The Customer API is guarded by several throttling policies. Each time a request violates a throttling policy, it will receive a response with http status 429 TOO MANY REQUESTS. The request rejection reason is placed in the HTTP headers of a response corresponding to the violated policy.

Below you can find descriptions of all throttling policies.

Note: All throttling policies are applied to an individual Customer API user.

Number of requests per time period

Current limit

The Customer API limit is 10 requests per second.

Exceptions

For the following endpoints, the limit is 2 requests per second:

  • POST /jobs/{id}/publication
  • DELETE /jobs/{id}/publication

Response headers

The following headers are present in a response regardless of whether a policy was violated:

  • X-RateLimit-Limit – the request limit for the time period
  • X-RateLimit-Remaining – the number of requests remaining until the time period passes

Number of concurrent requests

Current limit

The Customer API limit is 8 concurrent requests.

Exceptions

For the following endpoints, only 1 concurrent request is allowed.

Response headers

The following headers are present in a response regardless of whether a policy was violated:

  • X-RateLimit-Concurrent-Limit – the concurrent request limit
  • X-RateLimit-Concurrent-Remaining – the number of possible additional concurrent requests

Response size per time period

Current limit

The response size limit policy is applied only to the Analytics API. For those endpoints, the response size limit is 100,000 bytes per second.

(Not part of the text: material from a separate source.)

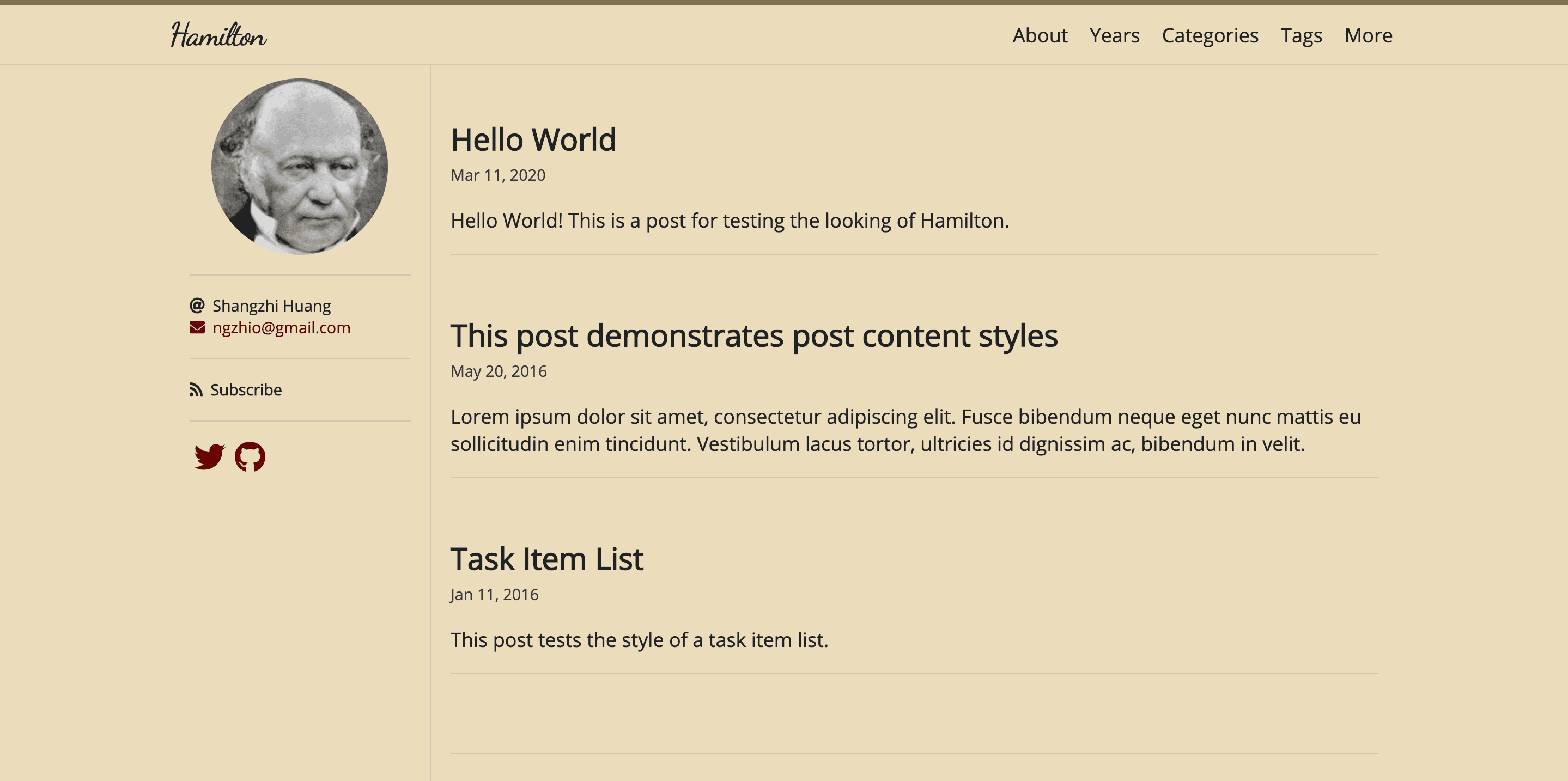Click the envelope mail icon
This screenshot has height=781, width=1568.
click(x=197, y=328)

The limit is enforced independently on each Analytics API endpoint.

Response headers

The following headers are present on a response only when the throttling policy is violated, i.e. for responses with 429 status code:

  • Retry-After – the number of seconds after which your app will be permitted to make another request to the same resource.

You have a great influence on how your service behaves in the shared environment. If you follow the tips listed below you will get responses from the system faster:

  1. Program your software in the way that it does not make all the calls at one specific point of time, e.g.: 8 am, 9 am, etc. Build in instead some randomness and therefore distribute the calls in time more evenly.
  2. Ensure that timeout of your requests is set to at least 128s. You shall receive response from our API servers within this time (a valid response or an error code). Of course we will do our best to answer your request as quickly as possible.
  3. Use our Reporting API for getting data for analysis. Reporting API is designed to serve big amounts of data as quickly and effectively as possible. Reporting API uses streaming to serve huge amounts of data as a response to one call so that there is no need to make multiple calls to iterate through the whole set. Throttling strategy on Reporting API ensures that you get full set of data at once and therefore you do not have to wait for the next chunk(s). There is a limit only when you can make the next call to the same endpoint.